The site is located in the municipality of Petatlán, in the small village of La Soledad de Maciel. This village is located 4 km south of Highway 200 at the end of a dirt road. The village has a population of about 400 inhabitants with just under eighty houses. The residents subsist on agriculture, growing corn, beans, vegetables and coconuts, supplemented by some cattle and fishing along the local shore. The area is also known for the cultivation of tobacco and the making of handcrafted cigars. The excavation of the site and construction of a museum was built from 2007 to 2010 at a cost of 12 million pesos, not only to study and preserve the site but also to provide tourist attraction to an area with limited economic possibilities. According to the Instituto Nacional de Antropología e Historia the ruins could be as important as Teotihuacan or Chichén Itza as they span from the pre Classic to post Classic periods in Mesoamerican chronology. It is the largest ceremonial center and largest archeological site in the state.

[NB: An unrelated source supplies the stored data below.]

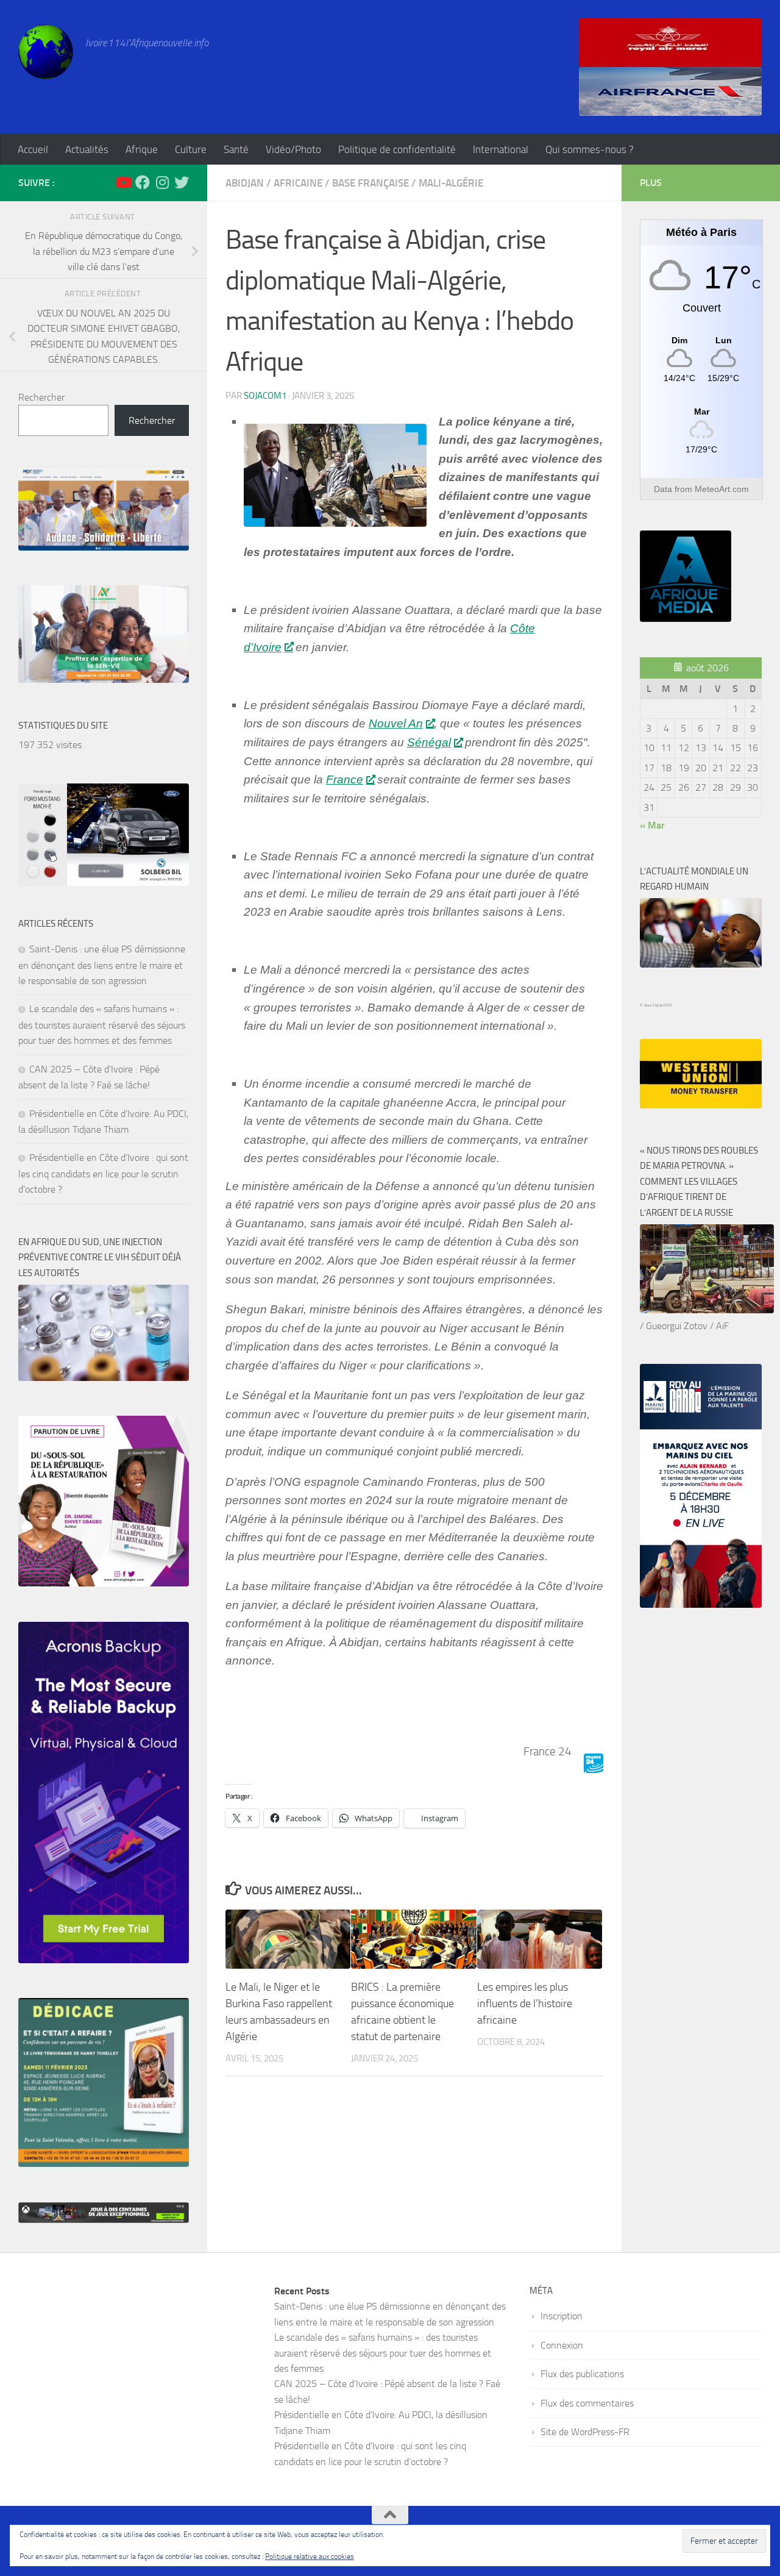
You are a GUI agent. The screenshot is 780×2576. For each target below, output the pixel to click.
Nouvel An (396, 723)
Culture (191, 149)
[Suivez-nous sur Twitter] (181, 182)
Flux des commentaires (587, 2403)
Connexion (562, 2345)
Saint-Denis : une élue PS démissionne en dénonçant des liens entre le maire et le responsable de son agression (101, 965)
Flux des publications (582, 2374)
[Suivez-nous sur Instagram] (162, 182)
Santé (236, 149)
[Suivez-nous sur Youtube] (123, 182)
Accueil (33, 149)
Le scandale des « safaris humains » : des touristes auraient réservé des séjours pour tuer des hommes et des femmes (101, 1024)
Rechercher (41, 397)
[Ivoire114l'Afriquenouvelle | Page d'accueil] (45, 51)
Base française (370, 183)
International (500, 149)
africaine (298, 183)
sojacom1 (265, 395)
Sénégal (429, 742)
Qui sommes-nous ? (589, 149)
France (344, 779)
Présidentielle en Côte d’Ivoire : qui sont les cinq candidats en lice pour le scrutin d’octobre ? (103, 1173)
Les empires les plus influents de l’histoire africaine (524, 2003)
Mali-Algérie (451, 183)
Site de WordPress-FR (585, 2432)
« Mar (652, 825)
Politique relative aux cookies (309, 2556)
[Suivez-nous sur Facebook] (142, 182)
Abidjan (244, 183)
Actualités (86, 149)
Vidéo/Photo (293, 149)
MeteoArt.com (722, 489)
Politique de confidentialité (397, 149)
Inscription (562, 2316)
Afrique (142, 149)
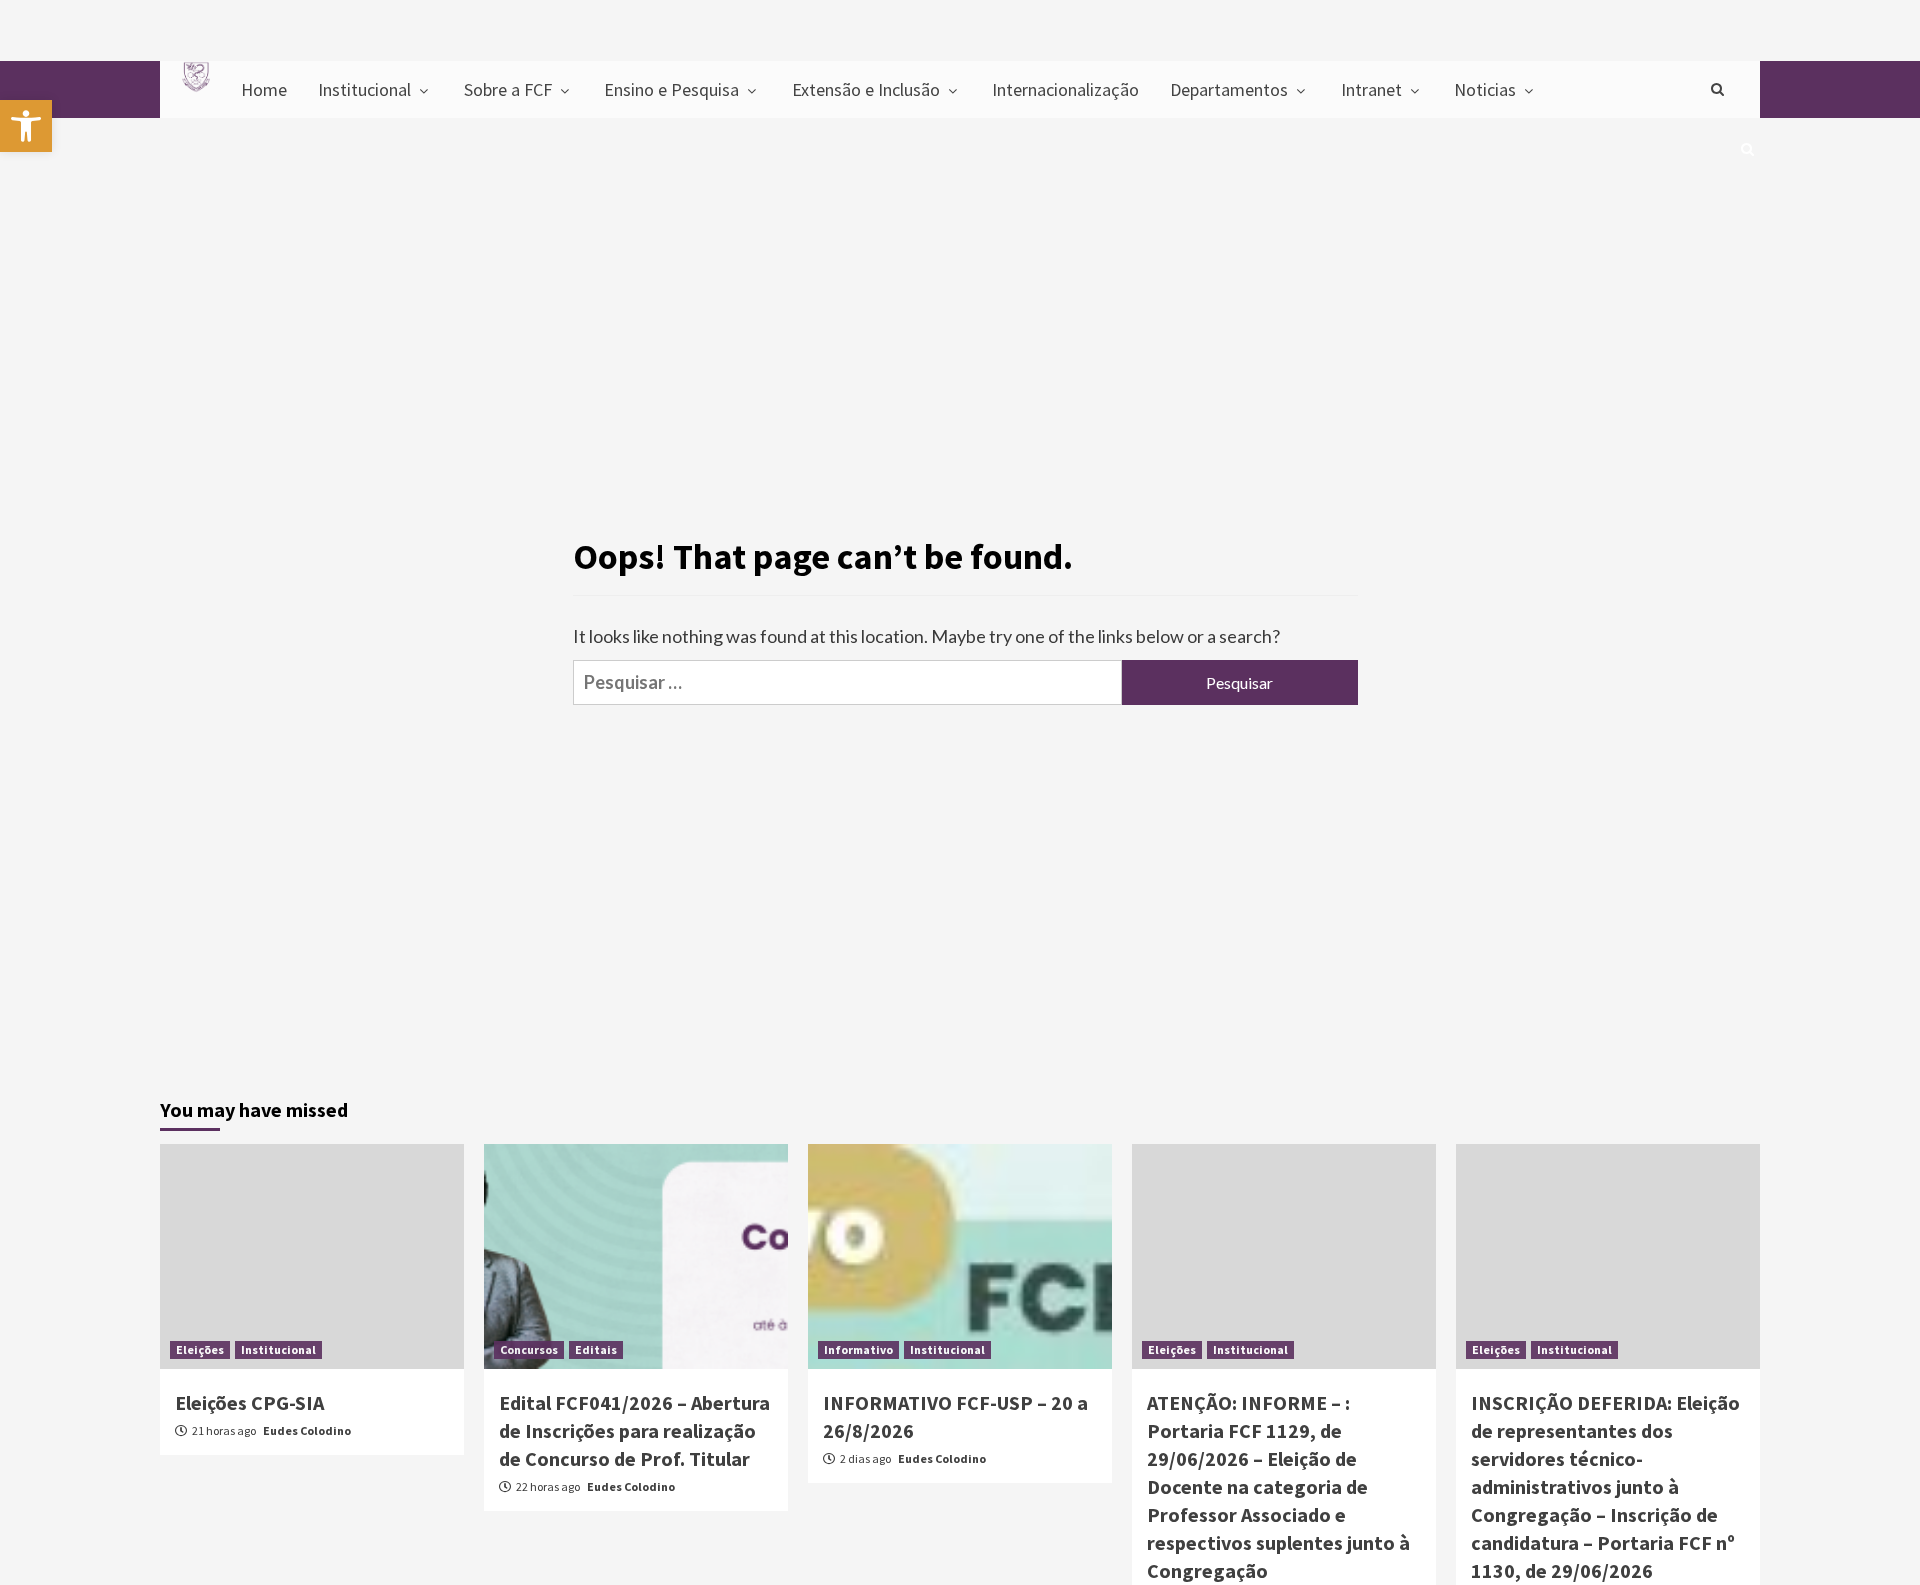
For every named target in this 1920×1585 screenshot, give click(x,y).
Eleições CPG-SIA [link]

The site coincides with the ancient city of Xihuacan, which flourished between 200 and 800 C.E. It was the largest population center between Acapulco and Zacatula at its height. Pieces of ornamental work made with shells and copper indicate that this was begun here earlier than in Michoacán.

The excavated site is likely a ceremonial center which was used by various cultures over the course of its history, including the Tolimecs, the Cuitlatecs and the Tepuztecs. There are surrounding settlements, so the site could extend as much as 10 km2, from the Huamilule Hill to the community of Cabritero and the Chiquito River. According to the finds, the site had been occupied for more than 3,000 years and had contact with a number of other Mesoamerican cultures. Find of ceramics and other objects at this site and other nearby sites indicate that the cultures had economic and cultural contact with Teotihuacan. The site contains one idol which measures 1.5 meters tall and appears to be from the Olmec period.

Explored areas include Mound A, Mound B and the Cerro de los Brujos. Mound A was the ball court. This court measures 160 m long and 29 m wide. There is yet another section to be excavated, which may make it the largest Mesoamerican ball court. Excavation of the court found various deposits of human sacrifice and ceramics in the shape of jaguars. It also included a glyph, which is believed to relate to the original name of the city. Mound B measures 1 ha and is 15 m high. It was topped with five temples surrounding a sunken patio. The Cerro de los Brujos has various petroglyphs, a circular stone with appears to have been used for sacrifices and four pyramidal bases. One unique aspect to the site is that its pyramids are constructed with river stone and adobe, not common in Mexican archeology.